Last night things returned to their usual clusterfuck: Ezra woke up at 2:30, and less than an hour later Noah appeared at my bedside in near tears over a dream about plane, Grandma and Ceiba -- something so vivid, apparently, that he still runs to my side for a reassuring hug every time a plane flies overhead. We attempted to return the boys to their respective beds around 4:30, which lasted for about an hour for Noah ("My tummy hurrrrrts. And the plane! The plaaaane!") and about five minutes for Ezra.
I grumpily and blindly reswaddled Ezra's arms in total darkness and tried to put him in his swing (look, the 30-Day Shred is making my muscles sore enough -- I am now officially cherishing every inch of my personal space at night), but that didn't work either. Defeated, I brought him back to bed, carefully flipped down the loose sheets and blankets, curled around him protectively with my back to Jason and Noah, and fell sound asleep.

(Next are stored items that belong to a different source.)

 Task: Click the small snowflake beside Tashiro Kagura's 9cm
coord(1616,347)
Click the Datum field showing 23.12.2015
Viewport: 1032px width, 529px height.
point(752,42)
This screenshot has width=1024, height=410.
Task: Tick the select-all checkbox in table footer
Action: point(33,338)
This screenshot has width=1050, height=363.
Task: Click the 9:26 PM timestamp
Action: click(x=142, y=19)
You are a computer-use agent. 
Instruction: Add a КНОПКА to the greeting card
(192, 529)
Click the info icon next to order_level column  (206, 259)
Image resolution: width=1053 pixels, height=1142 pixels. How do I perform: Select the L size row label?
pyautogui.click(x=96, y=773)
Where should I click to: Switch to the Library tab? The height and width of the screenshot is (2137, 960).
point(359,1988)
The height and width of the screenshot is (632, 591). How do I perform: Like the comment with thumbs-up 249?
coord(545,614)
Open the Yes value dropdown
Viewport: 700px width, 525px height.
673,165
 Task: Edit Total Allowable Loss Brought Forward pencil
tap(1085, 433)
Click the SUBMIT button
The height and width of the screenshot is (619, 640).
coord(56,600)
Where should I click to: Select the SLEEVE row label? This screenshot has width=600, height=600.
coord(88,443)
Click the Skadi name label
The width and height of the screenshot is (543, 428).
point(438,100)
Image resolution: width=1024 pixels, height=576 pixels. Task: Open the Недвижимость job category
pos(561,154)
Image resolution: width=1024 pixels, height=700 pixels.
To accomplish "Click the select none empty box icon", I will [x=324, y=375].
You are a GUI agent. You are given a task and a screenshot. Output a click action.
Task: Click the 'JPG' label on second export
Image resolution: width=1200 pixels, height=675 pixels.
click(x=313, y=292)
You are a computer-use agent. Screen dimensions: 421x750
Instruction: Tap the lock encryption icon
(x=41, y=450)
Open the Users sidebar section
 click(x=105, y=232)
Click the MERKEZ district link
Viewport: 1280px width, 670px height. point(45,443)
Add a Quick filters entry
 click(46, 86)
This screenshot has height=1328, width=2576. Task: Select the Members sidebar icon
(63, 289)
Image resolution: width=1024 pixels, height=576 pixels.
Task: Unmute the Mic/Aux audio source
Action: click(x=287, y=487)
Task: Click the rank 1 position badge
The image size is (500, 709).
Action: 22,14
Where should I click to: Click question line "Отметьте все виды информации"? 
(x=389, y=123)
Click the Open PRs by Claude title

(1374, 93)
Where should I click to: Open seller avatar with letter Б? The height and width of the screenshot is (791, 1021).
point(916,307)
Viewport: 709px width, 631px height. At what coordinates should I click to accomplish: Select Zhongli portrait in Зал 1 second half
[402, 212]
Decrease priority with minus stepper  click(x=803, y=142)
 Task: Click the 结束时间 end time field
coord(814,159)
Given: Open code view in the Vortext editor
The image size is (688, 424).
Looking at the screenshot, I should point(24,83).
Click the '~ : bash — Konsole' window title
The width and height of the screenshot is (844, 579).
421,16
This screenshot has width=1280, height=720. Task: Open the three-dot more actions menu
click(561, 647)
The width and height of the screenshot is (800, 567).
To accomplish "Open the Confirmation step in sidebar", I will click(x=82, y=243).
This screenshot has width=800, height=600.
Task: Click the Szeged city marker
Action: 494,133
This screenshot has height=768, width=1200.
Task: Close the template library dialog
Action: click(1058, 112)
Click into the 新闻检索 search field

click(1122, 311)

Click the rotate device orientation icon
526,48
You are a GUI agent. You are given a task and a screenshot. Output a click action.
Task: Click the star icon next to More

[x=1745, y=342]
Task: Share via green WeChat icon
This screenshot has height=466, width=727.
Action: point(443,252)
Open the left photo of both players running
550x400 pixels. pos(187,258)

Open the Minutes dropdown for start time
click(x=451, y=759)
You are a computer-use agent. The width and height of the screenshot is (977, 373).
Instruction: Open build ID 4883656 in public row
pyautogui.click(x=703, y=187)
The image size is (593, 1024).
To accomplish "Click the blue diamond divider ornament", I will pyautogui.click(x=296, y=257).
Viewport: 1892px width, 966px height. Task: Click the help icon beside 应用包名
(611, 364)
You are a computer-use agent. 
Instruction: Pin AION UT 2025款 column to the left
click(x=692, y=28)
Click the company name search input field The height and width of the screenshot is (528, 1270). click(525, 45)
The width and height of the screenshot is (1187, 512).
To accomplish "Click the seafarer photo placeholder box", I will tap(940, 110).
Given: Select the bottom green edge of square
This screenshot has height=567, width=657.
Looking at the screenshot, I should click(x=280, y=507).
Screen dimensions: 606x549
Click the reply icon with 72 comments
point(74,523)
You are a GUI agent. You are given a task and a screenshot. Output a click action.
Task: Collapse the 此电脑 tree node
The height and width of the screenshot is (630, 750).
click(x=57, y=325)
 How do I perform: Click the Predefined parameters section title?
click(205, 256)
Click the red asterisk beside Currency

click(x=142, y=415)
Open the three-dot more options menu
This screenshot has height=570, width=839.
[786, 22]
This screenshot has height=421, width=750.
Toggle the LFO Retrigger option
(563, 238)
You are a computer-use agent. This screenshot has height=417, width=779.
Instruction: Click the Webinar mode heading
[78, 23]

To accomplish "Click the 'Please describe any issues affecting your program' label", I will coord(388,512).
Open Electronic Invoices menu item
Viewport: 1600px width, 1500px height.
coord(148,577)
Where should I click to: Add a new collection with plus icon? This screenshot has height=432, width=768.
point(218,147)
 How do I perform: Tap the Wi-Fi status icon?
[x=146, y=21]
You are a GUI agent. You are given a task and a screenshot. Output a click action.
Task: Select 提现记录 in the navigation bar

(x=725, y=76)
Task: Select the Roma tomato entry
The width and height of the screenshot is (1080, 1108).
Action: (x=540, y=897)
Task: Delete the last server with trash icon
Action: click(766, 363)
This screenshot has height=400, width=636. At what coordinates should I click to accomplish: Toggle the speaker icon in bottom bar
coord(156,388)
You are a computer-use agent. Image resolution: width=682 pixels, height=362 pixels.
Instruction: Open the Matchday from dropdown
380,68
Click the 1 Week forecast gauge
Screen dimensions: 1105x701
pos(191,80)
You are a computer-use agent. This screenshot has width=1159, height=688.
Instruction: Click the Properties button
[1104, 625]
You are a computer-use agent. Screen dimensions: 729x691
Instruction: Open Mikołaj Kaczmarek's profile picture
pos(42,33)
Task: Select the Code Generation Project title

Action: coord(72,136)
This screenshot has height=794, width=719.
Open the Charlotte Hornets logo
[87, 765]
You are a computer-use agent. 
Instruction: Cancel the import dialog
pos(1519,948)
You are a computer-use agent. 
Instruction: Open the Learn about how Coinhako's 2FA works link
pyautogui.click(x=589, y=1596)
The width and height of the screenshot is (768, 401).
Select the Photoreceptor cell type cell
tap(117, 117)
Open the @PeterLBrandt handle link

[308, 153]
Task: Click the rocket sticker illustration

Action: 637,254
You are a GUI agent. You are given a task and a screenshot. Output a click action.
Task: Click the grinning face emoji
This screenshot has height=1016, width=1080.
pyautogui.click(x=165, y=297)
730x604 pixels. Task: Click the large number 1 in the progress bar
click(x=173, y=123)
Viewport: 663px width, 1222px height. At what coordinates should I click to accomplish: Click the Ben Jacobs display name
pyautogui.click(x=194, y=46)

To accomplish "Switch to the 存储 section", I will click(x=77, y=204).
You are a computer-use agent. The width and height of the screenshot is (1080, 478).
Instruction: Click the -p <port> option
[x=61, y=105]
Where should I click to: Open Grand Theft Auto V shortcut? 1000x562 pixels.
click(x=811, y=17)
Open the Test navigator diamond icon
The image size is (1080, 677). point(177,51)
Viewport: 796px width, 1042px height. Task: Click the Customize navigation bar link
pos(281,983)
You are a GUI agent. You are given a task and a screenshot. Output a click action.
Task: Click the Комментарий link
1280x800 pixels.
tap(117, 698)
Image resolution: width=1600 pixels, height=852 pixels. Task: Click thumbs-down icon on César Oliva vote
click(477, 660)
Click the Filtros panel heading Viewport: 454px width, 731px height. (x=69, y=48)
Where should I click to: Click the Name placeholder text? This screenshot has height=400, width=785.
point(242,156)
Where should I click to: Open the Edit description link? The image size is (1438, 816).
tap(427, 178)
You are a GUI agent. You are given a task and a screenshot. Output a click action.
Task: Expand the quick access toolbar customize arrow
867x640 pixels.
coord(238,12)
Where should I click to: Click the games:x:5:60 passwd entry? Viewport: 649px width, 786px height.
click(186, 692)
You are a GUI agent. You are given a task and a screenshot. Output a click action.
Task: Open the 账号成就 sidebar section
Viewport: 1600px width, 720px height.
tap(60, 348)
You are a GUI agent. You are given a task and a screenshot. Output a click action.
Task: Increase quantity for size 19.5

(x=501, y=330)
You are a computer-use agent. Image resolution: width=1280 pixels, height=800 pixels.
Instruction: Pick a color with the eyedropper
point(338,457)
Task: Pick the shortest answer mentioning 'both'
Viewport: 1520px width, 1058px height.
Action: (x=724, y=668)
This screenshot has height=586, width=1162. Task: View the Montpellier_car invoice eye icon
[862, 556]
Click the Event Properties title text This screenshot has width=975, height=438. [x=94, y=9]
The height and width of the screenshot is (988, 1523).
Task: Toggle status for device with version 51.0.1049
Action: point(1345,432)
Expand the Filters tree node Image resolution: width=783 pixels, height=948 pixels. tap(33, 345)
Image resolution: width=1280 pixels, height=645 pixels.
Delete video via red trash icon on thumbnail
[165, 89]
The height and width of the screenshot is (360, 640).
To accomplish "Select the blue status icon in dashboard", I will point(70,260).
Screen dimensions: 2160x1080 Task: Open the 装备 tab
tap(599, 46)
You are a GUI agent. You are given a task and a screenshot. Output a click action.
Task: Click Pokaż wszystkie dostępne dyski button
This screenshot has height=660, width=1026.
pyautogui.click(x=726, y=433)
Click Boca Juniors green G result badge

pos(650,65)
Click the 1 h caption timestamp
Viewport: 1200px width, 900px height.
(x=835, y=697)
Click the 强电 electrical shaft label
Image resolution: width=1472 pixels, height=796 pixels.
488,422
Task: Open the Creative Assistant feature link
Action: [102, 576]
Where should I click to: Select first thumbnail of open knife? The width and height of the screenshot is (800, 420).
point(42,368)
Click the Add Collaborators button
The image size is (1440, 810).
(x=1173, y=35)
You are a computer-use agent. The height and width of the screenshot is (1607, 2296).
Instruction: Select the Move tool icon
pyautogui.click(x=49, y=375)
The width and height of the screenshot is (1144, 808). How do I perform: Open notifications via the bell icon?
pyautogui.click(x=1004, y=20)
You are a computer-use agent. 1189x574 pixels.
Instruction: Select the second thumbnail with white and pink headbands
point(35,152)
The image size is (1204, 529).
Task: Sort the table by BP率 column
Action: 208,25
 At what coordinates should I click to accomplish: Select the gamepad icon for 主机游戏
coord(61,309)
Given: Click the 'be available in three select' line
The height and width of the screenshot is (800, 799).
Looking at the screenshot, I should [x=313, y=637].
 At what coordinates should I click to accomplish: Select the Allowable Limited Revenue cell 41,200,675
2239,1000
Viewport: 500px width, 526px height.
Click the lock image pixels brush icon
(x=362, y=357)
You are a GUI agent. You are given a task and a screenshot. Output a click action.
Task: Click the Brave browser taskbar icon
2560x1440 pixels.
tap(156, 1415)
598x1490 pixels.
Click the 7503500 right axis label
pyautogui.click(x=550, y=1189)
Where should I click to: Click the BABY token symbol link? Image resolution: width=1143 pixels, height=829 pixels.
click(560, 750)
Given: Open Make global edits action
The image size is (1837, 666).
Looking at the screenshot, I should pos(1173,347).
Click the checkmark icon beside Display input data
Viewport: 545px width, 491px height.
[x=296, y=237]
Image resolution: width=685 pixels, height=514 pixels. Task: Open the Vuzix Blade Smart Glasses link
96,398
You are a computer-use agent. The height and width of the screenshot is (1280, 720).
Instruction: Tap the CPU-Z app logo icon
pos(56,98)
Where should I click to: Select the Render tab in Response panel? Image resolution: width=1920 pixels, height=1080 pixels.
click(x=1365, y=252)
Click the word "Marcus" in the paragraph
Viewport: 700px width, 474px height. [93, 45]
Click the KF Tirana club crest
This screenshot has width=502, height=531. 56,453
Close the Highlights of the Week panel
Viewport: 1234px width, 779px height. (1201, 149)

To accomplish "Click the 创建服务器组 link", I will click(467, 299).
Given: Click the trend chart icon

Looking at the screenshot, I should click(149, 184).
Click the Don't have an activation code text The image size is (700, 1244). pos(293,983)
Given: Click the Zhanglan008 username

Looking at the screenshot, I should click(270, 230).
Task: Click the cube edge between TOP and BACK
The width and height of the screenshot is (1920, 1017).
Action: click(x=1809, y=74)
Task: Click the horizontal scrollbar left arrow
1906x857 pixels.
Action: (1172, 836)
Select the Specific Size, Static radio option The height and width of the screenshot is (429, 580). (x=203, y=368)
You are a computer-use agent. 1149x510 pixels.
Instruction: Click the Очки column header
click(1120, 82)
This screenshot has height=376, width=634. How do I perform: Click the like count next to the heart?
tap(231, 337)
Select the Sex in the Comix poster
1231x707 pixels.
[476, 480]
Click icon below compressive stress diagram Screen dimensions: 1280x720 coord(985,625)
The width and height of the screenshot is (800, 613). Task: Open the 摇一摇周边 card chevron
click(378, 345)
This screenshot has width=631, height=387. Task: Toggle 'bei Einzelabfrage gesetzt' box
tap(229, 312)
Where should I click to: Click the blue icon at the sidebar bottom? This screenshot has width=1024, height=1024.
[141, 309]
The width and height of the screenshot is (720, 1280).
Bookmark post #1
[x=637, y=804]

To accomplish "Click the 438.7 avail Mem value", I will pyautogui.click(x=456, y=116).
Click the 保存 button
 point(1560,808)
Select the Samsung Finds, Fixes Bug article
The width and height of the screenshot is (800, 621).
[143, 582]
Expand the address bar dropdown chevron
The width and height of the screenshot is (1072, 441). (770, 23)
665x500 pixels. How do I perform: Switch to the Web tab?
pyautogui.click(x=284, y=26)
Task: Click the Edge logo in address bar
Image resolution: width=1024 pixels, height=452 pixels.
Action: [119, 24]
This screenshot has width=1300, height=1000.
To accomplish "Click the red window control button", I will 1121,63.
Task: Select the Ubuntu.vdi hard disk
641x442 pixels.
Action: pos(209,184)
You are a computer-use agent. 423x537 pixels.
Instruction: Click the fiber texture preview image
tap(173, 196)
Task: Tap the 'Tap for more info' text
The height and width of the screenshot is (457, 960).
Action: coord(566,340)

At some point I felt a hand on my shoulder. It squeezed and shook me a little, the way Jason does when he's trying to wake me up or make sure that I know it's time to wake up, wordlessly, lest I roll over and slug him. (I'm...not nice, first thing.) My eyes opened and I slowly realized it was still pitch black out -- what the FUCK was he waking me up for? After the night we had? Seriously, DUUUUUDE.
I groggily glanced down at the baby...
...who was completely still, his face covered by the swaddling blanket.
He was fine. Warm and breathing. I sat there staring at him, panting in the wake of those 15 seconds or so of panic.
I turned around, already wondering how Jason could have known to wake me up...but he was sound asleep, his arms fully engaged around Noah, who was curled into a sleeping little ball with his hands under his chin. I put my own hand on my shoulder, where I swear I could still feel the sensation of that life-saving squeeze.
I know most parents have had those moments -- those terrible what-if moments that leave you totally shaken long after you know everything is fine, that you still replay over and over to chastise yourself for that moment of carelessness, stupidity, of oh my god you know better! what were you thinking? And then you gulp and whisper thanks to Someone and mark one down in the Never Doing That Again column, but still. All day you're sort of unsettled, like a toddler trying to sort through a dream about his dog, his Grandma and a plane falling from the sky.
I keep telling him that it's okay, that it wasn't real.
The baby is okay, although the danger was pretty real. The hand on my shoulder, though. That. I don't know. I just don't know.